The plaintiff purchased a tax lien against a parcel of property owned by the defendant 510 West Boston Post Rd, LLC (hereinafter 510). The lien was for delinquent taxes owed to the defendant Village of Mamaroneck. The plaintiff commenced this action to foreclose on the lien, and 510 failed to answer or appear. Thereafter, the Supreme Court issued a judgment of foreclosure and sale in favor of the plaintiff upon 510's default. Upon learning of the judgment, 510 moved, inter alia, pursuant to CPLR 317 to vacate its default on the ground that it never received notice of the delinquency, of its right to redeem, or of the foreclosure action, and that it had paid other municipal taxes of which it received notice and was ready, willing, and able to pay the Village taxes at issue and all of the plaintiff's expenses in acquiring and enforcing the lien. The court granted the motion to vacate on the condition that 510 pay all amounts owed within 30 days of the date of the order. The plaintiff appeals.

CPLR 317 provides that a defendant who is not served by personal delivery in an action may vacate its default as long as it demonstrates that it did not personally receive notice of the lawsuit in time to defend against the action and shows that it possesses a potentially meritorious defense (see Dalton v Noah Constr. & Bldrs., Inc., 136 AD3d 730, 731 [2016]; Ferguson v Shu Ham Lam, 59 AD3d 387, 388 [2009]; Udell v Alcamo Supply & Contr. Corp., 275 AD2d 453 [2000]). The determination of a motion pursuant to CPLR 317 is addressed to the sound discretion of the trial court, "the exercise of which will generally not be disturbed if there is support in the record therefor" (Calderon v 163 Ocean Tenants Corp., 27 AD3d 410, 410 [2006] [internal quotation marks omitted]; see Anamdi v Anugo, 229 AD2d 408 [1996]).

[*2] Contrary to the plaintiff's contention, the Supreme Court did not improvidently exercise its discretion in granting that branch of 510's motion which was pursuant to CPLR 317 to vacate the judgment of foreclosure and sale on the condition that it pay all amounts owed within 30 days of the date of the order.

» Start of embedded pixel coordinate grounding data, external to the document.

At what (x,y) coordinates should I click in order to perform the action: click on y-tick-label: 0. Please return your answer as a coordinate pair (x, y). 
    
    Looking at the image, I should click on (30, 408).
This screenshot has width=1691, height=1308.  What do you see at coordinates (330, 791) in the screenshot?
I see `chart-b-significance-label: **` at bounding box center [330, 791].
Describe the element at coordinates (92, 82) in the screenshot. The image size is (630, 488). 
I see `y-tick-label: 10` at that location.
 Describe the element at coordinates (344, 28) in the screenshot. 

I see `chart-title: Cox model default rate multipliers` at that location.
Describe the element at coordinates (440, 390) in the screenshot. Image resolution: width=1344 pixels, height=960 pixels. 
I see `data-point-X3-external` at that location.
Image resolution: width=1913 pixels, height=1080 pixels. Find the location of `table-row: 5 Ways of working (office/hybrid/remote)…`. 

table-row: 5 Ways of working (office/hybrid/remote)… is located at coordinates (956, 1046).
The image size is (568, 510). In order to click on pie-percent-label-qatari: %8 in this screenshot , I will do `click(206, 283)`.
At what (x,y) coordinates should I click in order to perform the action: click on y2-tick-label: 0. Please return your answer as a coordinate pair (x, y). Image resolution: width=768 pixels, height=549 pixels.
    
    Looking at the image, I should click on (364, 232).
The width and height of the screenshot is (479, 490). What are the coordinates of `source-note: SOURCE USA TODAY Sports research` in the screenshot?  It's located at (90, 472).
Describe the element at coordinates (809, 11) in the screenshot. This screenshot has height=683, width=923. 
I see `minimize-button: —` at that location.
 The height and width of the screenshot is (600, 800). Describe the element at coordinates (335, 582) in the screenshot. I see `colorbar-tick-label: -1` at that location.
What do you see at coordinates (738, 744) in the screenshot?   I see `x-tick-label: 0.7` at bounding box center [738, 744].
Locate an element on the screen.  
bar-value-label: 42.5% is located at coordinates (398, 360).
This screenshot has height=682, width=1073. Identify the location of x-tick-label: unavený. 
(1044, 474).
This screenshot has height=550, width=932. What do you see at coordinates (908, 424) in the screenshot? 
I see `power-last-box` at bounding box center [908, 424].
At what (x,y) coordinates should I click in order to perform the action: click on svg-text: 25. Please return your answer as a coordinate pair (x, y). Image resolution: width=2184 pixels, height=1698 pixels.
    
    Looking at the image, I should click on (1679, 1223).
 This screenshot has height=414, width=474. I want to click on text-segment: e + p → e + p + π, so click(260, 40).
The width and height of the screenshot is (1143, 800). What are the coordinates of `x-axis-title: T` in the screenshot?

Service of the summons and complaint in the foreclosure action was made upon 510 by delivering the pleadings to the Secretary of State (see Limited Liability Company Law § 303), which did not constitute personal delivery (see Eugene Di Lorenzo, Inc. v A.C. Dutton Lbr. Co., 67 NY2d 138, 142 [1986]; Marinoff v Natty Realty Corp., 17 AD3d 412, 413 [2005]), and 510's submissions in support of the motion established that it did not receive actual notice of the foreclosure action in time to defend (see Brickhouse Masonry, LLC v Windward Bldrs., Inc., 101 AD3d 919, 920 [2012]; Fleisher v Kaba, 78 AD3d 1118, 1119 [2010]). Moreover, under the circumstances of this case, 510 succeeded in setting forth a potentially meritorious defense to the foreclosure action. Finally, the evidence does not suggest that 510's failure to update its service address with the Secretary of State while its principal offices were undergoing renovations constituted a deliberate attempt to evade notice; hence, that failure did not preclude the granting of relief to it under CPLR 317 (see Dalton v Noah Constr. & Bldrs., Inc., 136 AD3d at 731; Gershman v Midtown Moving & Stor., Inc., 123 AD3d 974, 975 [2014]; Cohen v Michelle Tenants Corp., 63 AD3d 1097, 1098 [2009]; Arabesque Recs. LLC v Capacity LLC, 45 AD3d 404 [2007]; Hon-Kuen Lo v Gong Park Realty Corp., 16 AD3d 553 [2005]). Mastro, J.P., Chambers, Sgroi and Maltese, JJ., concur.